In 1971, Norman Rasmussen, founder and manager of IBM’s Cambridge Scientific Center, asked Hendricks to find a way for the CSC machine to communicate with machines at IBM’s other Scientific Centers. Hendricks and Tim Hartmann, of the IBM Technology Data Center in Poughkeepsie, NY, produced RSCS, which went into operation within IBM in 1973. RSCS was later renamed and released to IBM customers as the VM/370 Networking PRPQ in 1975. The importance of this subsystem as a component of VM is described by Robert Creasy.

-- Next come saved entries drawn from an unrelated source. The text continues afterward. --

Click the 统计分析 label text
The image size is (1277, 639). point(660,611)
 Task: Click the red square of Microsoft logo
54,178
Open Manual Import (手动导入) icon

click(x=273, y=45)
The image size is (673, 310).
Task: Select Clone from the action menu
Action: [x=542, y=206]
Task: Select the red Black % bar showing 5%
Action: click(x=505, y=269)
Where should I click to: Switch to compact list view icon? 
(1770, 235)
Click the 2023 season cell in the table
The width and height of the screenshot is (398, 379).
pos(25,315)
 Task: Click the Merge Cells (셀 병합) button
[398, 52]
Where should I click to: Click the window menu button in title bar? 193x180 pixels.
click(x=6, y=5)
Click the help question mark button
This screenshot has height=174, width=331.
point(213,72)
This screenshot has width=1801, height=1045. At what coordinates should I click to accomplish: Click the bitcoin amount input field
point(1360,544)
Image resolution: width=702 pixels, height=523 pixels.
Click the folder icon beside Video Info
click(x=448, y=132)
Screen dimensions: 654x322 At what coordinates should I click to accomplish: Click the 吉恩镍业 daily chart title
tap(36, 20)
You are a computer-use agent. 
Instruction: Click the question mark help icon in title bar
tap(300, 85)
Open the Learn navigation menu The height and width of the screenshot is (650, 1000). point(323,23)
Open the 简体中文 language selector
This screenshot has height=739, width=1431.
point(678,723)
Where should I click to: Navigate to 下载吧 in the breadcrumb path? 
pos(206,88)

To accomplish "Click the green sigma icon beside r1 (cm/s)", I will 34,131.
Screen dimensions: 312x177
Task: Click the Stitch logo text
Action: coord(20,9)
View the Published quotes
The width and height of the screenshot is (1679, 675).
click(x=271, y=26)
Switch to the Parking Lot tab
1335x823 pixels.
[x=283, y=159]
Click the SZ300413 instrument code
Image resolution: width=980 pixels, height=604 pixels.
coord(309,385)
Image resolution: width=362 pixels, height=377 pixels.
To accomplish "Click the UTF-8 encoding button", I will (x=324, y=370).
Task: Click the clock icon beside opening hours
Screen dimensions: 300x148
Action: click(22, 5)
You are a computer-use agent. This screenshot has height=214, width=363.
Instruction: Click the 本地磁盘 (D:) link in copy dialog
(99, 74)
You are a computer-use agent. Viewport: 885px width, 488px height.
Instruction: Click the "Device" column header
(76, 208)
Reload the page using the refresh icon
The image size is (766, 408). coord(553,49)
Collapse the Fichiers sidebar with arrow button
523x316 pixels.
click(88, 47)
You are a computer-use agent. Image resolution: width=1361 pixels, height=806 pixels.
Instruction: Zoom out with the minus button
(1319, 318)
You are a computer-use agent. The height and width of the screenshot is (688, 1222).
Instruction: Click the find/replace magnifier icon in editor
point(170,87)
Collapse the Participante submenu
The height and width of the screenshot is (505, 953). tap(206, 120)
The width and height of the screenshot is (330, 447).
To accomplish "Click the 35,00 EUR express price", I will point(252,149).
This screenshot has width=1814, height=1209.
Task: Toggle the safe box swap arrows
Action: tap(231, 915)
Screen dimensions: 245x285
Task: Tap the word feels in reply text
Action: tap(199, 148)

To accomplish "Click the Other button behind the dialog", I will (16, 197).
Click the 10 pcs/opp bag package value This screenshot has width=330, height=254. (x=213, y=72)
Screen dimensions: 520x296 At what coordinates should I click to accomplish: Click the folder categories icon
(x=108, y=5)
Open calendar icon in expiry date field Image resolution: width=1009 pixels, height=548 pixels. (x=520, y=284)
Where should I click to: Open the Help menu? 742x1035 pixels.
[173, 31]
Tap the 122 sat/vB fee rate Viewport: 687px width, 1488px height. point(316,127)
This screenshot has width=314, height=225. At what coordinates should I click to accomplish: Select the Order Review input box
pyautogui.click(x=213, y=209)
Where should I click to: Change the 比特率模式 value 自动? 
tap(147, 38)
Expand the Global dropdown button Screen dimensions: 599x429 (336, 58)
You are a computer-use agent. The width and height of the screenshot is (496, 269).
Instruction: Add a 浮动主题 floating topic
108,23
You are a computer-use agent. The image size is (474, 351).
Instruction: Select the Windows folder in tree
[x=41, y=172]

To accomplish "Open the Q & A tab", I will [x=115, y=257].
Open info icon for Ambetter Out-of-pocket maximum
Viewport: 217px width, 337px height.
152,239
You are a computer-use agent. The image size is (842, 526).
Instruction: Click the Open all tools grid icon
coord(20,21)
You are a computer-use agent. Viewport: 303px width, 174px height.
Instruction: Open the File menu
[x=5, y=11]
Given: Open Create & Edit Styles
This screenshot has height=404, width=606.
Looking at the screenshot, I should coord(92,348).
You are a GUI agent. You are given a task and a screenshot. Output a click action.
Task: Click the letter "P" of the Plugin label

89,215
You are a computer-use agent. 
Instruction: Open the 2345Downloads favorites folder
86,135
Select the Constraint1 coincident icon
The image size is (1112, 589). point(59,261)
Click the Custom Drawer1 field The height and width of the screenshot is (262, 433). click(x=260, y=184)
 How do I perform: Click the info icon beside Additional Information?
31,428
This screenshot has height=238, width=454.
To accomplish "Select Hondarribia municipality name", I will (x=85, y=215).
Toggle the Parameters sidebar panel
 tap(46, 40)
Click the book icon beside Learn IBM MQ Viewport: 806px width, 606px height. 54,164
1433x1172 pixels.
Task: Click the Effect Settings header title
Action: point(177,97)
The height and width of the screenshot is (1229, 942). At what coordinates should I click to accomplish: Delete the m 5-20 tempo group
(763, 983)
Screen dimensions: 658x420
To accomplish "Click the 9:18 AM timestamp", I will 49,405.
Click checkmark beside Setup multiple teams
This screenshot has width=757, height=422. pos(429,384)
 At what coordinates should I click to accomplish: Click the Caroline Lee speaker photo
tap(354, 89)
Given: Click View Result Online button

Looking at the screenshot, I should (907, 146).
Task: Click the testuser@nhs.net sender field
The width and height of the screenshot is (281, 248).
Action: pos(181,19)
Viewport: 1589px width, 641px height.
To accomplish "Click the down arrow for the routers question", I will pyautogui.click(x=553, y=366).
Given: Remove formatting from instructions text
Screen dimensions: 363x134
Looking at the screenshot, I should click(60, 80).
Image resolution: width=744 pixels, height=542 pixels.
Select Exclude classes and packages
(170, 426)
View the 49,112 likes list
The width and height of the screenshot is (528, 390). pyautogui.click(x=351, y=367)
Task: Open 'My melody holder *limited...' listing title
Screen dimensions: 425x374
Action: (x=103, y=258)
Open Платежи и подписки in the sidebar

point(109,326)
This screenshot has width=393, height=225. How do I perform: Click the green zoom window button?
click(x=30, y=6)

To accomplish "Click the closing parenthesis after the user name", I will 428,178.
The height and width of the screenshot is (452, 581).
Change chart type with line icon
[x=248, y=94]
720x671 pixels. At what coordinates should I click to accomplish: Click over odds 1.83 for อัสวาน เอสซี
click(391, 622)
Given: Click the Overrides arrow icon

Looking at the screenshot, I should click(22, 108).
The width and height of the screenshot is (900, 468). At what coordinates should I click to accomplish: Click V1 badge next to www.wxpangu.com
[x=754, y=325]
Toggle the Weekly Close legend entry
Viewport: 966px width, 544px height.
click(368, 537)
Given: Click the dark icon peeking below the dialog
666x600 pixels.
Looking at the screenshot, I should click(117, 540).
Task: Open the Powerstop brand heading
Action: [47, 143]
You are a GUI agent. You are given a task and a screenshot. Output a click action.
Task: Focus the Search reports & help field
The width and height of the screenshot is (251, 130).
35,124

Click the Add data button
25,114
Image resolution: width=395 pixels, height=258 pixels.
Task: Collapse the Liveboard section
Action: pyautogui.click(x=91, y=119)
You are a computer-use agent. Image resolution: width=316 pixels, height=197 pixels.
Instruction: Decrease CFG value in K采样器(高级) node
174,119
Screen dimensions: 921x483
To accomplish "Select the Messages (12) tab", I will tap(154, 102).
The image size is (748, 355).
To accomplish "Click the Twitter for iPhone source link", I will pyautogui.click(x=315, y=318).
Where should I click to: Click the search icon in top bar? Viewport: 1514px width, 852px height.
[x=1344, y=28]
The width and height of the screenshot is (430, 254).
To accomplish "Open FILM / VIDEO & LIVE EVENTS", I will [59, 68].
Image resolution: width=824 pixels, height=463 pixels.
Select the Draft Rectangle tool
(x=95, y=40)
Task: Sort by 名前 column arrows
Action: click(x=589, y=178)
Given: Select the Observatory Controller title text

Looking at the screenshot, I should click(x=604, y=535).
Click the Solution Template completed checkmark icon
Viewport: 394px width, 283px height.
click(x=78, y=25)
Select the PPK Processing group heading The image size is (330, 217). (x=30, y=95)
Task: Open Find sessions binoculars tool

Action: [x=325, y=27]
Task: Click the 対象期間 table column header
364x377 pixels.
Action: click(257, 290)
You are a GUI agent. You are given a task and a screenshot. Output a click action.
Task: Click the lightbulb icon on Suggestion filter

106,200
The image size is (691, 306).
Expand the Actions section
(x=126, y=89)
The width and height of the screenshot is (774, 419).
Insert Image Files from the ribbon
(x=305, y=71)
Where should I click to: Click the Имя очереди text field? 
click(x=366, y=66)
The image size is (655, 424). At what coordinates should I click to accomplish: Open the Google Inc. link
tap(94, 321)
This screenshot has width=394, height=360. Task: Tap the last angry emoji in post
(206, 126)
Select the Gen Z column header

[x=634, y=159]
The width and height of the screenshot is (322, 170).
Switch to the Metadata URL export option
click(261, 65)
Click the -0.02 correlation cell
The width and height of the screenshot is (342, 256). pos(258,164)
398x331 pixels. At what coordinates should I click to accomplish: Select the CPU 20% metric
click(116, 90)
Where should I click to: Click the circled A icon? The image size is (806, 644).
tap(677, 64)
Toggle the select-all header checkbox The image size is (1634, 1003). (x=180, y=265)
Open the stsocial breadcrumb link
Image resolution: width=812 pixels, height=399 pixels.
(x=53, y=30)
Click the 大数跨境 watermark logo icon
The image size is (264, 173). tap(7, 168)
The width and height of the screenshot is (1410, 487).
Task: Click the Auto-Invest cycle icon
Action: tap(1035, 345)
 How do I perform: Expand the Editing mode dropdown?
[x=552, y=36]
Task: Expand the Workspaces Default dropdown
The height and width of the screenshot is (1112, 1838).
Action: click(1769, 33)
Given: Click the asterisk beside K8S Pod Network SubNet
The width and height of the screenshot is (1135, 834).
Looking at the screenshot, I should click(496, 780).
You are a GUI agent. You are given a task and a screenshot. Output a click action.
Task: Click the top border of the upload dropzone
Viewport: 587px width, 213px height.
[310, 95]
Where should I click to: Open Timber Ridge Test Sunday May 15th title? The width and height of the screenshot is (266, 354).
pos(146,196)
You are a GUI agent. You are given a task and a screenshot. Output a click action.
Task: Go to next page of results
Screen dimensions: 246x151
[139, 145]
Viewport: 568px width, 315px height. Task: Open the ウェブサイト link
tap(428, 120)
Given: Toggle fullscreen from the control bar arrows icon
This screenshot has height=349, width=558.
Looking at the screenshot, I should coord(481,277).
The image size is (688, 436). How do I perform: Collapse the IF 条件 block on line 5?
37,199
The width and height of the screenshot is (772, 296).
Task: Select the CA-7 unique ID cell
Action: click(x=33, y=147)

Meanwhile, in the fall of 1974, IBM announced Systems Network Architecture (SNA) as its official communications strategy. SNA was incompatible with VNET and with many of the networking ideas being developed for what would be called the Internet, particularly with TCP/IP. Hendricks and others lobbied vigorously within IBM for a change in direction, but were rebuffed.

In June 1975, MIT Professor Jerry Saltzer accompanied Hendricks to DARPA, where Hendricks described his innovations to the principal scientist, Dr. Vinton Cerf. Later that year in September 15–19 of 75, Cerf and Hendricks were the only two delegates from the United States, to attend a workshop on Data Communications at the International Institute for Applied Systems Analysis, 2361 Laxenburg Austria where again, Hendricks spoke publicly about his innovative design which paved the way to the Internet as we know it today.

In 1977, Hendricks received an IBM "Outstanding Achievement Award," for the "VM/370 Networking PRPQ," and the IBM internal network.

In the late 1970s, VNET was much larger than the ARPAnet/Internet as measured in the number of computers connected. In 1981, when the ARPAnet began converting to TCP/IP, there were about 250 ARPAnet nodes and 1000 VNET nodes. Hendricks and others had proposed the interconnection of the two networks. Turing Award winner Jim Gray, then at IBM, thought the VNET/ARPAnet linkup would be "absolutely wonderful -- with no downside except security risks, which were containable." IBM management declined.

RSCS was sold as a product by IBM until May, 2008, when it was repackaged as an optional feature with the z/VM operating system.